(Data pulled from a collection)
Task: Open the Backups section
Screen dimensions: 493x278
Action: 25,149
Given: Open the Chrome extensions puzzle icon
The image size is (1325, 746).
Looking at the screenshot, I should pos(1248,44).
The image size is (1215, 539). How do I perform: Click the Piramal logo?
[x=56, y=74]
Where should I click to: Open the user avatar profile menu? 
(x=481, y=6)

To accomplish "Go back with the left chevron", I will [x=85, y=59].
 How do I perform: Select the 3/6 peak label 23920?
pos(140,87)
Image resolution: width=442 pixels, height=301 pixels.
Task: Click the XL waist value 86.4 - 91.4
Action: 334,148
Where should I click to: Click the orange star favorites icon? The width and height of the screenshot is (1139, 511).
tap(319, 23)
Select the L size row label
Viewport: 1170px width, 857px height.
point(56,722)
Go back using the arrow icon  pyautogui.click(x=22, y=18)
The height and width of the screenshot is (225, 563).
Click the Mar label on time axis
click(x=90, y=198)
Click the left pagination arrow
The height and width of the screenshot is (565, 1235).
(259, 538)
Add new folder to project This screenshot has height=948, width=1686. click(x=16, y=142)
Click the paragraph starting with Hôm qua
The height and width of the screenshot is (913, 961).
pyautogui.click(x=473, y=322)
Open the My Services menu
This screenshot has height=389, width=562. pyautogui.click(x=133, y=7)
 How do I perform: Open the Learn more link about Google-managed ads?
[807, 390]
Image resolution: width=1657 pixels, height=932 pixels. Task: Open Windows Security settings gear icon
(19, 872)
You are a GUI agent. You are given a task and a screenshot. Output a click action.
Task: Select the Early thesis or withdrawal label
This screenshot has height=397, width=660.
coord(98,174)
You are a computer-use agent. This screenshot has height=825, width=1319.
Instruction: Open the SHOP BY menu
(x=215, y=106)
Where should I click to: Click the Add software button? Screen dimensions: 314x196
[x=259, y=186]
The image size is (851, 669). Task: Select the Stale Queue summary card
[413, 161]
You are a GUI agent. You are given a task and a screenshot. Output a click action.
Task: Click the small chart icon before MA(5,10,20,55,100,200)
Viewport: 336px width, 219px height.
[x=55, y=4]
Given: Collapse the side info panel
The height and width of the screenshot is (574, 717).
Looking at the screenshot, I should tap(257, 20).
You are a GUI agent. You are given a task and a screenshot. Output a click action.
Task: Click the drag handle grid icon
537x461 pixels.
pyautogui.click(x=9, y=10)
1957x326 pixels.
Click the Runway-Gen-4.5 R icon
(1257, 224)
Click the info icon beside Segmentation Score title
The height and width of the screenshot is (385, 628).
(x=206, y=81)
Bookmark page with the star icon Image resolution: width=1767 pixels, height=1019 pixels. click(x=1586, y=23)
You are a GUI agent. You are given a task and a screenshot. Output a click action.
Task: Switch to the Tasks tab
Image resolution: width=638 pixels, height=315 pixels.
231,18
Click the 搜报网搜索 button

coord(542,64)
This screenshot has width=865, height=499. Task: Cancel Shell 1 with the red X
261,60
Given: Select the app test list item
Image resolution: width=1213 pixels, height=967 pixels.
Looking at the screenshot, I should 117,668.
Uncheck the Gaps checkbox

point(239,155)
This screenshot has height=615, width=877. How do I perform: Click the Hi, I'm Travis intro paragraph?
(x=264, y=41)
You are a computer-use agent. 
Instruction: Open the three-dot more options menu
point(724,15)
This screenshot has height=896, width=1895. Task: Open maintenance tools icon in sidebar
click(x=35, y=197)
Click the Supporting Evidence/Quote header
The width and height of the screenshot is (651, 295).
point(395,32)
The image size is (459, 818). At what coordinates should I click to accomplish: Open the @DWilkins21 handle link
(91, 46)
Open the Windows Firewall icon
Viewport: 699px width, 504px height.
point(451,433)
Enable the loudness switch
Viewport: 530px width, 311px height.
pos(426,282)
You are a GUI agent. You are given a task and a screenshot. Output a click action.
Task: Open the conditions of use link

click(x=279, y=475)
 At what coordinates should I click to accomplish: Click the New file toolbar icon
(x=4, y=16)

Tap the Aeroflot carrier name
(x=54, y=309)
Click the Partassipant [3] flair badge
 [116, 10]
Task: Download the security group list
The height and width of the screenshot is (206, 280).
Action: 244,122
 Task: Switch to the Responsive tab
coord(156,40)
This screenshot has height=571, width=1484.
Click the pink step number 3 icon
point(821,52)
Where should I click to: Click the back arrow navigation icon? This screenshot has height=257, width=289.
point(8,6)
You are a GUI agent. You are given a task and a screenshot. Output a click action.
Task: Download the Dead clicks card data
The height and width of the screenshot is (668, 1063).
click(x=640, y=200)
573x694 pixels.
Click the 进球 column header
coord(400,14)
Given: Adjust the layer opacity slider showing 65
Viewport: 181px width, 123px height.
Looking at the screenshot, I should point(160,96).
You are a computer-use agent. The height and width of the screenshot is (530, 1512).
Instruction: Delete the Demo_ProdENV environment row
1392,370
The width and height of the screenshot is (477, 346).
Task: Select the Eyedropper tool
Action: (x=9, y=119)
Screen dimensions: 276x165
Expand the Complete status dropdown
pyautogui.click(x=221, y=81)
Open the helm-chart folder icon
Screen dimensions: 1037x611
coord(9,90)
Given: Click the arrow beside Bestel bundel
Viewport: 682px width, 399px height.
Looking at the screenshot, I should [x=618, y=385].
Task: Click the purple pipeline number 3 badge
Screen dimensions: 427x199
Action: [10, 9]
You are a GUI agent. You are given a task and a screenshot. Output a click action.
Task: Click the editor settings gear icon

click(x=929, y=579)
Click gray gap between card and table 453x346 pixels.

PROMPT
Copy the material word for word, from its first line through the line that contains "Looking at the screenshot, I should pos(1248,44).".

WRITTEN RESPONSE
Task: Open the Backups section
Screen dimensions: 493x278
Action: 25,149
Given: Open the Chrome extensions puzzle icon
The image size is (1325, 746).
Looking at the screenshot, I should pos(1248,44).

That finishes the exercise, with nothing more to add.